I'm sure you folks don't want to admit that since you are not trained in biology, chemistry, or physics, nor any derivation thereof.
Some psychologists don't have this training, but anyone in neuropsych/neuroscience areas not only have this training, but are most likely teaching in your medical schools, as they are the specialists in these areas. On a personal note I've had classes in neuroanatomy, neurophysiology, neurochemistry, A&P, etc.
I directly take issue with your statement that polypharmacy is not supported by evidence - shear nonsense. Sure, using as few medicines as possible is desirable, but there are many patients who require more than one overlapping medicine.
Polypharmacy in regard to psychotropics, on average, does not have a wealth of support behind it. There are
some studies that support
some benefits from polypharmacy, but the vast majority of polypharmacy out there is done as personal preference. There may be instances where certain combinations work, but don't assert that there is hard data that supports psychtropic polypharmacy across the board. In limited, and specific case presentations it may have support, but usually it is not generalizable across "real" patients. Research limitations are typically quite significant in the polypharmacy studies.
Many mid-levels still practice on a physician's license because they are required to do so by law in some states. If the physician didn't agree to hire them, they wouldn't have a job in these states.

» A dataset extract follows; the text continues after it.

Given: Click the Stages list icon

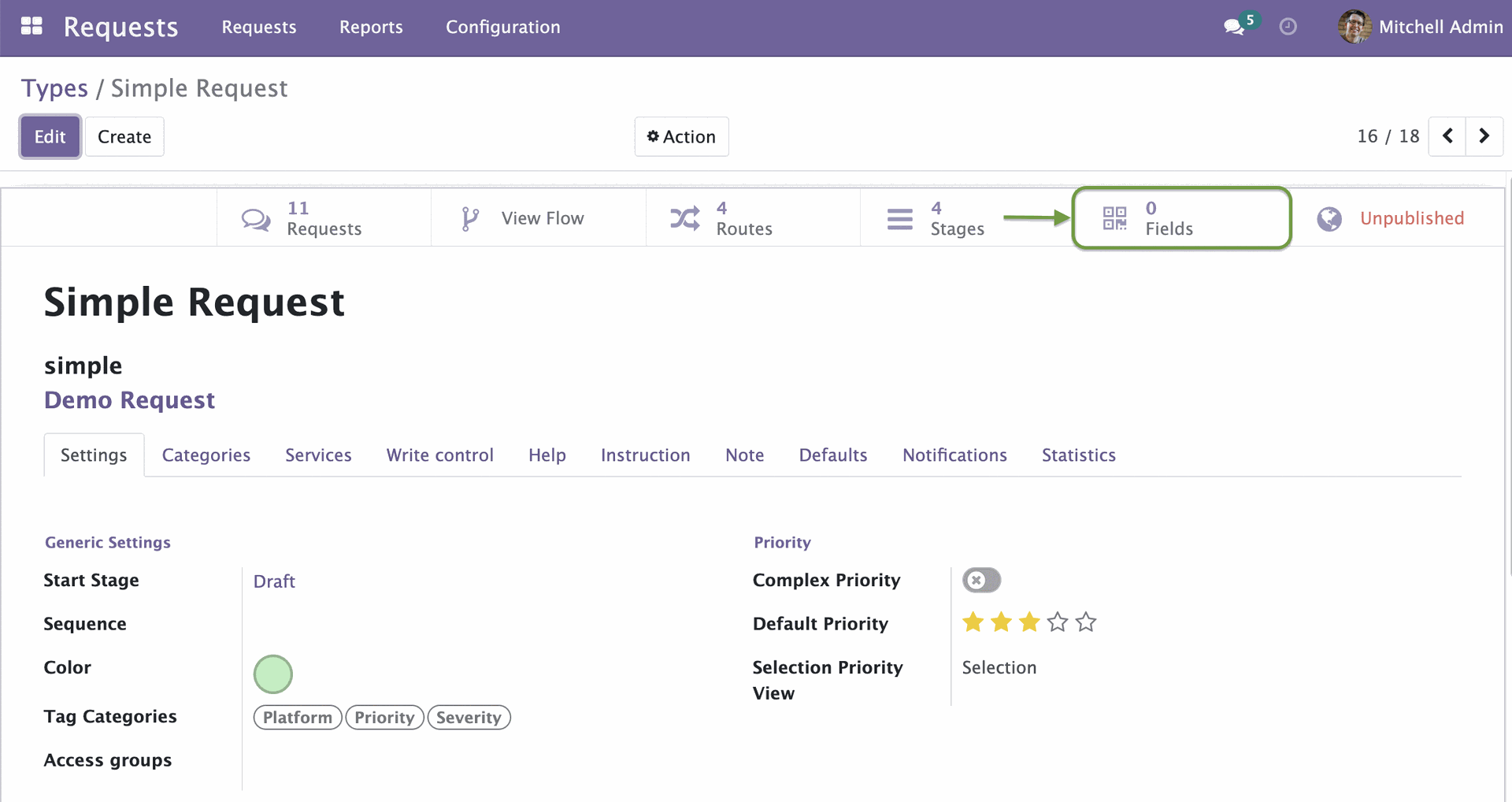Looking at the screenshot, I should (x=900, y=218).
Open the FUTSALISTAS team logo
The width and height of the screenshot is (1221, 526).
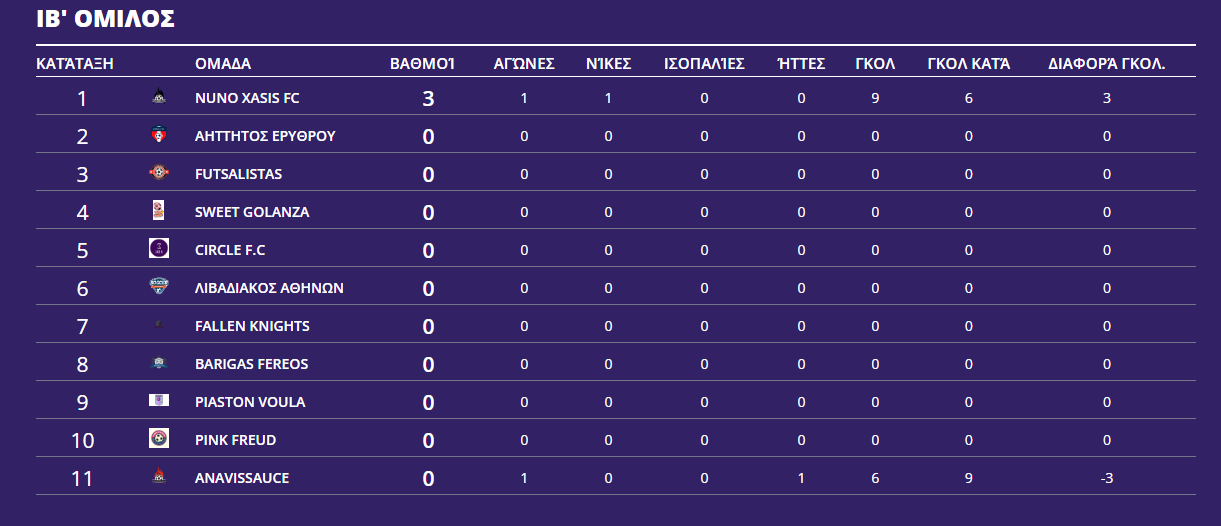coord(158,173)
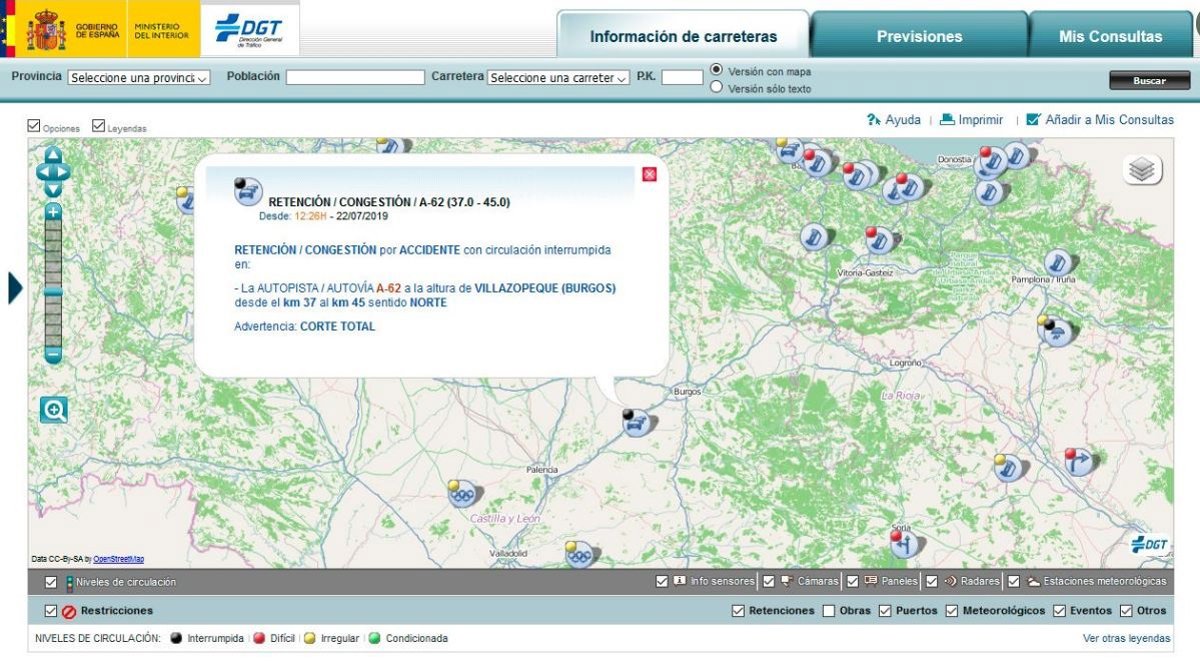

So, yes, I would call that supporting their prescription privileges. Not revisionist history. Everyday reality in the state I'm in.
Circular logic does not pan out in this instance, as you are assuming since they are present now, that they were welcome then. The initial push (specifically for NPs) was met with a great deal of pushback from both the AMA and the A(Psychiatry)A.
Yeah, I'd love to see how you medical geniuses would reduce a mentally ******ed epileptic's neuroepileptic dosages or pull them off of their BAD polypharmacy regimen and wind up with a patient in status epilepticus.
Polypharmacy has its place, it just isn't with every patient who walks through the door.
.... when someone from outside comes along and posts here, if it doesn't fit the agenda of the thread, you all attack together because you don't want to hear a divergent opinion.
I welcome the discussion, as long as it is done professionally. As I noted above, we all need to make sure our emotions do not get the best of our posts.